- TASK BRIEF -
Having read the records, set them all down exactly as they appear.

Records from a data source
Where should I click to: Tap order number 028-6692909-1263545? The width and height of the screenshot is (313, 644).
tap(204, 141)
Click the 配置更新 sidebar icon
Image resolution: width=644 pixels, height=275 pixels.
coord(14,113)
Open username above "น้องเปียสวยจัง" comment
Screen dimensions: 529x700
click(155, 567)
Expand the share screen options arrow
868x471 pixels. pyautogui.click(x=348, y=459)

- EXPECTED OUTPUT -
Where should I click to: Tap order number 028-6692909-1263545? The width and height of the screenshot is (313, 644).
tap(204, 141)
Click the 配置更新 sidebar icon
Image resolution: width=644 pixels, height=275 pixels.
coord(14,113)
Open username above "น้องเปียสวยจัง" comment
Screen dimensions: 529x700
click(155, 567)
Expand the share screen options arrow
868x471 pixels. pyautogui.click(x=348, y=459)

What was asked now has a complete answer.